• [Action item]
Only a number is wanted here: how many lines in the entries below contain the word "toolbar".

====================

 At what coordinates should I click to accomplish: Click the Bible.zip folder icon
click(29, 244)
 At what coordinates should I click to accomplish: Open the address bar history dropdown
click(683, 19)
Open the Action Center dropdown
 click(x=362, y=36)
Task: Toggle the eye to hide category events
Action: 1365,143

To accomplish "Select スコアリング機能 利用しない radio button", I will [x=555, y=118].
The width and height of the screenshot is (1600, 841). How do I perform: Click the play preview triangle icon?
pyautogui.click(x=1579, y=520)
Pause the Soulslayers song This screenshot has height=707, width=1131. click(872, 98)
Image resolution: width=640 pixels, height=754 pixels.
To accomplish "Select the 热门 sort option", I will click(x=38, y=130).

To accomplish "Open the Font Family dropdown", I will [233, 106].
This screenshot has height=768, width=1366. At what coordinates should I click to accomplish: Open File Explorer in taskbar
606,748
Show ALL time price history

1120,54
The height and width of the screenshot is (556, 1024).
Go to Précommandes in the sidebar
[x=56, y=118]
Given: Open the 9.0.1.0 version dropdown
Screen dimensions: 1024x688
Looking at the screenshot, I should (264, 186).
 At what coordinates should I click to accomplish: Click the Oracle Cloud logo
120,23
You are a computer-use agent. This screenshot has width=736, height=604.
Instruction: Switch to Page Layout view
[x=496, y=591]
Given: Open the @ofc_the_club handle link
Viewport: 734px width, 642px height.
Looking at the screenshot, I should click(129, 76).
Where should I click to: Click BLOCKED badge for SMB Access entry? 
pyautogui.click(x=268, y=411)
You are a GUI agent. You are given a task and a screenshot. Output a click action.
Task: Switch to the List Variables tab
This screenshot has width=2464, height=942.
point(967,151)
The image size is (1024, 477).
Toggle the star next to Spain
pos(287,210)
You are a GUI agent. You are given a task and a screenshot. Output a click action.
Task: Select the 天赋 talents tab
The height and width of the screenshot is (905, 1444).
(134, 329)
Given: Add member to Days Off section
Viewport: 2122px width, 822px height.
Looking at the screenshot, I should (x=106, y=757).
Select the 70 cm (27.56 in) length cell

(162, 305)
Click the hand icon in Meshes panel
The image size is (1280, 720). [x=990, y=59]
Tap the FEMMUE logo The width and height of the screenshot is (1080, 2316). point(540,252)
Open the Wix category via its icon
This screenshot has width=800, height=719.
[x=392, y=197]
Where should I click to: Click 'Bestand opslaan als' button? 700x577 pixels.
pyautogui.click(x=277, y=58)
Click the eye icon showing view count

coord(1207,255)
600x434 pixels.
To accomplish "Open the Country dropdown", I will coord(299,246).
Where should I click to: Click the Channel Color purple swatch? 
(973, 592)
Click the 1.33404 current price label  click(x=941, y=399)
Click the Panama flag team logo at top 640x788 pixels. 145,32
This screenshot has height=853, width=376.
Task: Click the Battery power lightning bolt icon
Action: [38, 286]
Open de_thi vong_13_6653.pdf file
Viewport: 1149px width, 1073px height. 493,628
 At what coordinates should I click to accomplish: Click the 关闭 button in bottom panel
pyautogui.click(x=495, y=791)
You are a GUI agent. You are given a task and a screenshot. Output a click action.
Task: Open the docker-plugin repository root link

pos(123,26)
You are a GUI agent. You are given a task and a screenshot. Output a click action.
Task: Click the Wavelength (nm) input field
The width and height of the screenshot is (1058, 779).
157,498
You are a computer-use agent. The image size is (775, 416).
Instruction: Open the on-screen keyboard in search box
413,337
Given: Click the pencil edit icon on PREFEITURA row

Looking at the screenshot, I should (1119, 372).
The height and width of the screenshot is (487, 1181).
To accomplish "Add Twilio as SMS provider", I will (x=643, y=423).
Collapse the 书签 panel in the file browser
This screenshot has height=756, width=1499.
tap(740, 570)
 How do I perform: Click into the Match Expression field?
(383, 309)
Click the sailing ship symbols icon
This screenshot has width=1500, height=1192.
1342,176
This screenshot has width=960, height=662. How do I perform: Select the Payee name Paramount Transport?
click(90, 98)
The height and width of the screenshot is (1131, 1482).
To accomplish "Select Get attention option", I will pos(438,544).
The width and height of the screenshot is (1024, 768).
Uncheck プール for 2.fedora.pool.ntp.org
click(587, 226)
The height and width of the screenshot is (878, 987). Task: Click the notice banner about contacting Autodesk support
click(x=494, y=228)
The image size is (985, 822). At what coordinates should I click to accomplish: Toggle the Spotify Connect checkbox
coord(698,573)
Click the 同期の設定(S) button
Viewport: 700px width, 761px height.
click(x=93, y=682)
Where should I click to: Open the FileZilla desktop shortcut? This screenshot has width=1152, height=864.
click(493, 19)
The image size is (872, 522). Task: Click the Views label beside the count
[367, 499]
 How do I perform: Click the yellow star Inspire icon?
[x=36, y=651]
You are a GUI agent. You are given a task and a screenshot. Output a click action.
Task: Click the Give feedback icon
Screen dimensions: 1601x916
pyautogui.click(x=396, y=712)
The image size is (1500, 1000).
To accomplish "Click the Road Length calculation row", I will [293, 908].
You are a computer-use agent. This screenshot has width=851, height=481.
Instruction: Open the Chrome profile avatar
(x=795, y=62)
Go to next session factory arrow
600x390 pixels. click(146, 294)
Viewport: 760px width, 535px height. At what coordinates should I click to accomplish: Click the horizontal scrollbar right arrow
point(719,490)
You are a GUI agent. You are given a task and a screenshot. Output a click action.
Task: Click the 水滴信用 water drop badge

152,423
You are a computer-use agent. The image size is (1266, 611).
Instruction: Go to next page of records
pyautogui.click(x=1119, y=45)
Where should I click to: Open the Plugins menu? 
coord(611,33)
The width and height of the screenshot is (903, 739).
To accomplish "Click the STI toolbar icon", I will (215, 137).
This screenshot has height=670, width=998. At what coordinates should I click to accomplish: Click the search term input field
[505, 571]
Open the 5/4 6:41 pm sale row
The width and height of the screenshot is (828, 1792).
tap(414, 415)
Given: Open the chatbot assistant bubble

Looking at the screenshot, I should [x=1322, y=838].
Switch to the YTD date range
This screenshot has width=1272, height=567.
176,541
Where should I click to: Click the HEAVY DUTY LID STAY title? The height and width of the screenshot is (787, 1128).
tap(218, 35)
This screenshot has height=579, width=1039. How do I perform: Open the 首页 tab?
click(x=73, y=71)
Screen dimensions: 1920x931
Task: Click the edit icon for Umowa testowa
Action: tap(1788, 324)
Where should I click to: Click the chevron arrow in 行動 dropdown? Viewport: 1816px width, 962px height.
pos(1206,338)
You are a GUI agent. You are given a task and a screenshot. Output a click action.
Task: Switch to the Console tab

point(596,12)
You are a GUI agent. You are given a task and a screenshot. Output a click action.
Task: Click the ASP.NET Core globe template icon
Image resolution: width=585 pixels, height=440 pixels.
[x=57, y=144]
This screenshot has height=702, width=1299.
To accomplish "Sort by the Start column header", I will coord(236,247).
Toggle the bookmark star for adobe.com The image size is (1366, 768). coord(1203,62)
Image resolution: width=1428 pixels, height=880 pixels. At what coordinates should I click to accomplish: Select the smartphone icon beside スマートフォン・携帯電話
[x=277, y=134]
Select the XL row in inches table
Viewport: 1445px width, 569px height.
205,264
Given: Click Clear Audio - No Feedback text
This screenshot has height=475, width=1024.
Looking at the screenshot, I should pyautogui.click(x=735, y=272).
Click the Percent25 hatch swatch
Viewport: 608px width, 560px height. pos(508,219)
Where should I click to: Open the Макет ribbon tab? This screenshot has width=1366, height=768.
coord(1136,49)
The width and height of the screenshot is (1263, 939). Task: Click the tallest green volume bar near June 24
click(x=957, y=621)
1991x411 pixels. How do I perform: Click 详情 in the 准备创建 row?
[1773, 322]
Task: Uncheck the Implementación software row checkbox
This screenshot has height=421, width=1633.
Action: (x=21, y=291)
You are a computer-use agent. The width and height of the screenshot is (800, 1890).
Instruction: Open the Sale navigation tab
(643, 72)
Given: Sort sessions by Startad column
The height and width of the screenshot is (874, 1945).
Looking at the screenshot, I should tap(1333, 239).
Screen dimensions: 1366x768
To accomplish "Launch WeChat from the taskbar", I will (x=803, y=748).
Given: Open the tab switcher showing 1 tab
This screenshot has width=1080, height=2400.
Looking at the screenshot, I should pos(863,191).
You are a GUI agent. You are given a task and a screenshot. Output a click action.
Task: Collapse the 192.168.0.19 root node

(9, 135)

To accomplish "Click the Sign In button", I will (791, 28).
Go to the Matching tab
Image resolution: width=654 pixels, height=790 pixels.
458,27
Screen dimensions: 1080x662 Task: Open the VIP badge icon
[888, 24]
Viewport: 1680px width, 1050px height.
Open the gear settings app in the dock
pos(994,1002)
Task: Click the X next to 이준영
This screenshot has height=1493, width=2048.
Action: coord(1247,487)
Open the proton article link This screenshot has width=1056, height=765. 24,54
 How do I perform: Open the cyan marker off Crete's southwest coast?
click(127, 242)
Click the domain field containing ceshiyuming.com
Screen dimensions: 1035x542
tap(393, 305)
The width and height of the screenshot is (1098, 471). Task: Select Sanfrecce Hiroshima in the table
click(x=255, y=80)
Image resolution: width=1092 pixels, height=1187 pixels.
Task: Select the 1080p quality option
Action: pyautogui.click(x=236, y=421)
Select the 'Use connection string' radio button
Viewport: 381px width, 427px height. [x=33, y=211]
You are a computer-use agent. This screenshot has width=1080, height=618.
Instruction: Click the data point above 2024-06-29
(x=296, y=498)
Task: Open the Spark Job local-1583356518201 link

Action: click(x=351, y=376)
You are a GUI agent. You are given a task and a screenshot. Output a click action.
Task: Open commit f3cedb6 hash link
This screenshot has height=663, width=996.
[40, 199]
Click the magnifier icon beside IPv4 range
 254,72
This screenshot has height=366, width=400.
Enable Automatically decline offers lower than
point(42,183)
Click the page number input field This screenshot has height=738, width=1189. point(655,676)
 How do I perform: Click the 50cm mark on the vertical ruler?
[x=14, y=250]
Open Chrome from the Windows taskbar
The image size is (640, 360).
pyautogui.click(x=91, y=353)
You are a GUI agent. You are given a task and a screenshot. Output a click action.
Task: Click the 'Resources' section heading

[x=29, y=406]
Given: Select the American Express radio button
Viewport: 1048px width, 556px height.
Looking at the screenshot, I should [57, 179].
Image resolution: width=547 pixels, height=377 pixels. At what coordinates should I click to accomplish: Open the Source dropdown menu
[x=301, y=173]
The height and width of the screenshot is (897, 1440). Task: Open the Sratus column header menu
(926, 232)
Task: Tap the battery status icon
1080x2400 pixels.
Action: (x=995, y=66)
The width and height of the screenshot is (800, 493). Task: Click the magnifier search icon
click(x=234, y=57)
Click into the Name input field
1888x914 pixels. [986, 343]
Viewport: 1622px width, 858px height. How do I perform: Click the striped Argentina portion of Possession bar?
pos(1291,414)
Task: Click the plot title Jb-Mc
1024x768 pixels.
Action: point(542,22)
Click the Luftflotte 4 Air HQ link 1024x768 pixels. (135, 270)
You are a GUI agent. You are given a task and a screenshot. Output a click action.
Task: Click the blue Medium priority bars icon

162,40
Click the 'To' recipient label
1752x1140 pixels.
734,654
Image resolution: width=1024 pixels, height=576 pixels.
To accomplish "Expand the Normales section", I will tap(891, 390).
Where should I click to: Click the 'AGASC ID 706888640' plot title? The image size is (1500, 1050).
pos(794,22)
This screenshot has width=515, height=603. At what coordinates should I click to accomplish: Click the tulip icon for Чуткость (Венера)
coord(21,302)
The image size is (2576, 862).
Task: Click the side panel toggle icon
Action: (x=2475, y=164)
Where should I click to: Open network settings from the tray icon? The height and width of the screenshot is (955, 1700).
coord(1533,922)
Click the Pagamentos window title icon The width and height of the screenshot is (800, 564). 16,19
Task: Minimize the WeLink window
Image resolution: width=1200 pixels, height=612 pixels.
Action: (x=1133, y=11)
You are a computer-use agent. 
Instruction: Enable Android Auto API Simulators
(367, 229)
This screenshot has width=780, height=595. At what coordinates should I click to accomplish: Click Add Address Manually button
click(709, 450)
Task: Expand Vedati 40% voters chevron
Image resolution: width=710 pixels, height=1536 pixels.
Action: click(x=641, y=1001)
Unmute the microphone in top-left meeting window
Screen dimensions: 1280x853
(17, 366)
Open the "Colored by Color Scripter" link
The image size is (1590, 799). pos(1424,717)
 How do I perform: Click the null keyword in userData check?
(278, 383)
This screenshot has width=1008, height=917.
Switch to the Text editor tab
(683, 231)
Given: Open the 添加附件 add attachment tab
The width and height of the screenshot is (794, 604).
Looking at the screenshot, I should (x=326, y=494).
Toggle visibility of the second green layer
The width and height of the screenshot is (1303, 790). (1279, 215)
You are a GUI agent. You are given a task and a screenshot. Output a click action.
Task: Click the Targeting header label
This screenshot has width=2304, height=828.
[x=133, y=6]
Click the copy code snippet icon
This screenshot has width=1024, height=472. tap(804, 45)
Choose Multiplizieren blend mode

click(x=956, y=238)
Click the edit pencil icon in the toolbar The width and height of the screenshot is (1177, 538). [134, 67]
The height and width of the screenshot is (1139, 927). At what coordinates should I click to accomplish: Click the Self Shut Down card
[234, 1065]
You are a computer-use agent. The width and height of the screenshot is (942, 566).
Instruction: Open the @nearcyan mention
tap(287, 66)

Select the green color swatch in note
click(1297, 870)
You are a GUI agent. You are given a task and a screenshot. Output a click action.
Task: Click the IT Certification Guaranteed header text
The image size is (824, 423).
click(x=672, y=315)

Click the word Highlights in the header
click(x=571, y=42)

====================

• [Result of this task]
2